§ **What you are asked to do**
Copy out each line of the records that contains the string "Task", matching its case exactly.
+-------+
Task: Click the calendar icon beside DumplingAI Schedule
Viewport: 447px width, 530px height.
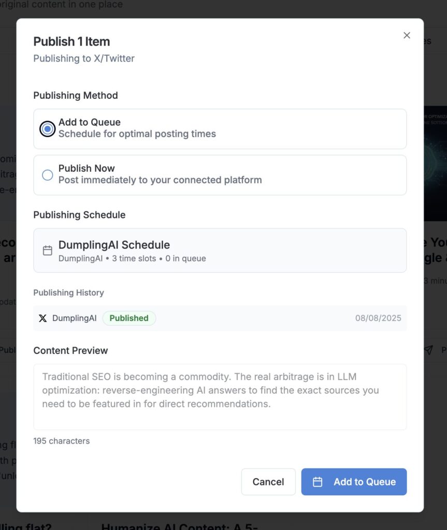Action: click(47, 251)
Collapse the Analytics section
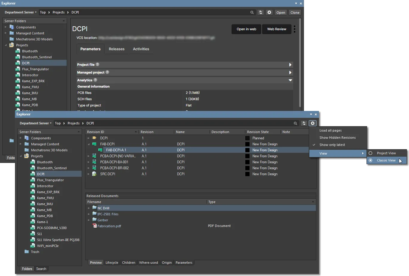 point(290,80)
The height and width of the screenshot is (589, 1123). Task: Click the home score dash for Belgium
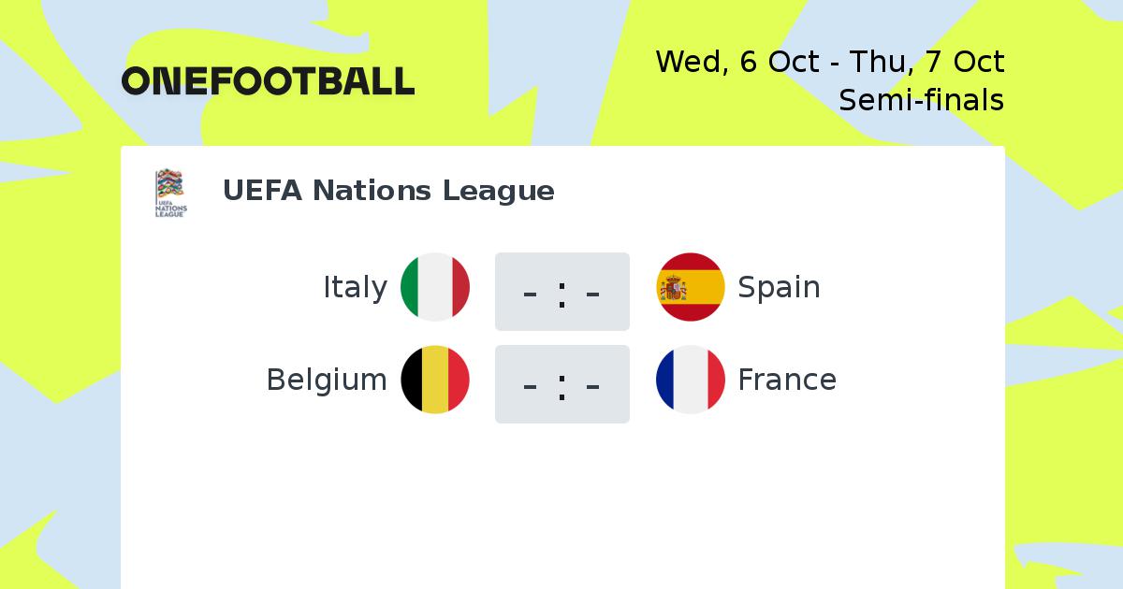pos(531,385)
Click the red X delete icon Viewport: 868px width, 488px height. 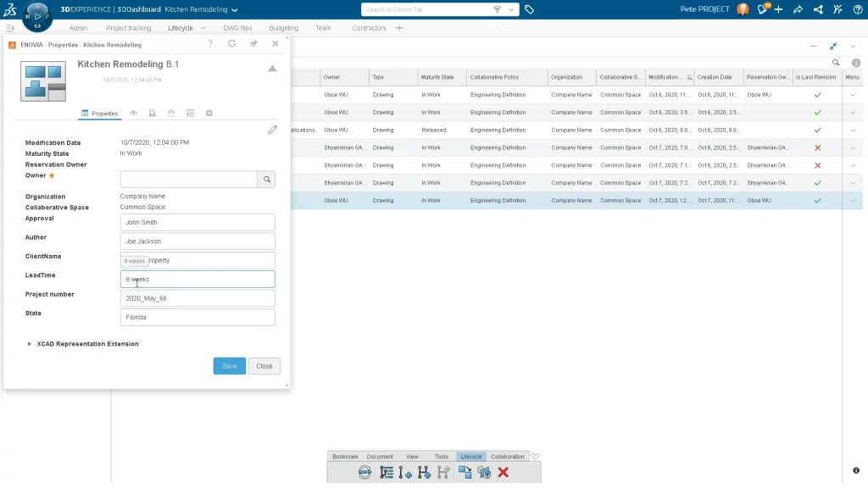pos(504,473)
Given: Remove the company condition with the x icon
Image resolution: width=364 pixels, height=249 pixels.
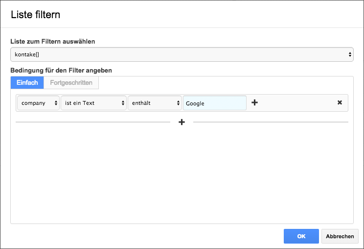Looking at the screenshot, I should 340,102.
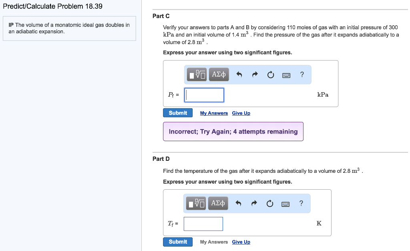Image resolution: width=410 pixels, height=251 pixels.
Task: Submit the Part C answer
Action: [177, 113]
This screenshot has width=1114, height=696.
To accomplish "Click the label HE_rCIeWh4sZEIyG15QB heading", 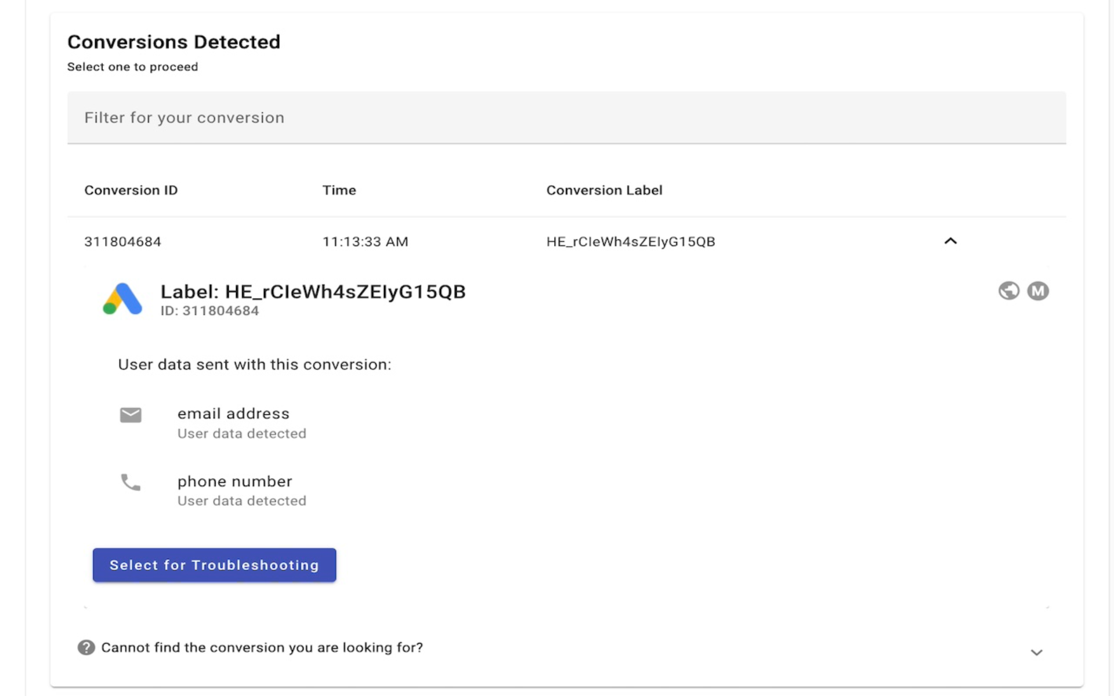I will pos(313,292).
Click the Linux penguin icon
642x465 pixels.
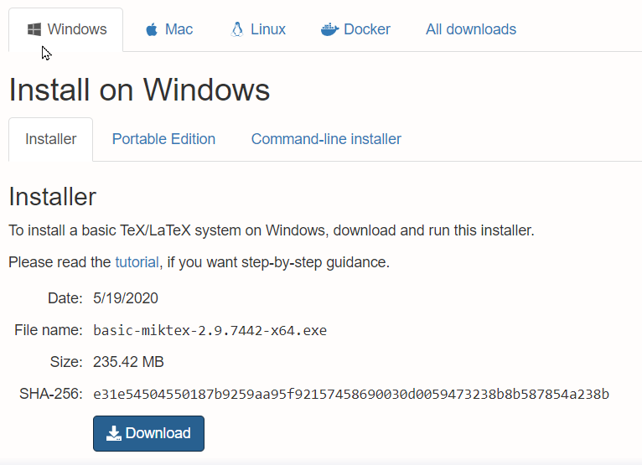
+-------+
§ **Complete output**
Task: Click the calendar icon beside DumplingAI Schedule
The height and width of the screenshot is (589, 1123). Task: Click the home score dash for Belgium
Task: Submit the Part C answer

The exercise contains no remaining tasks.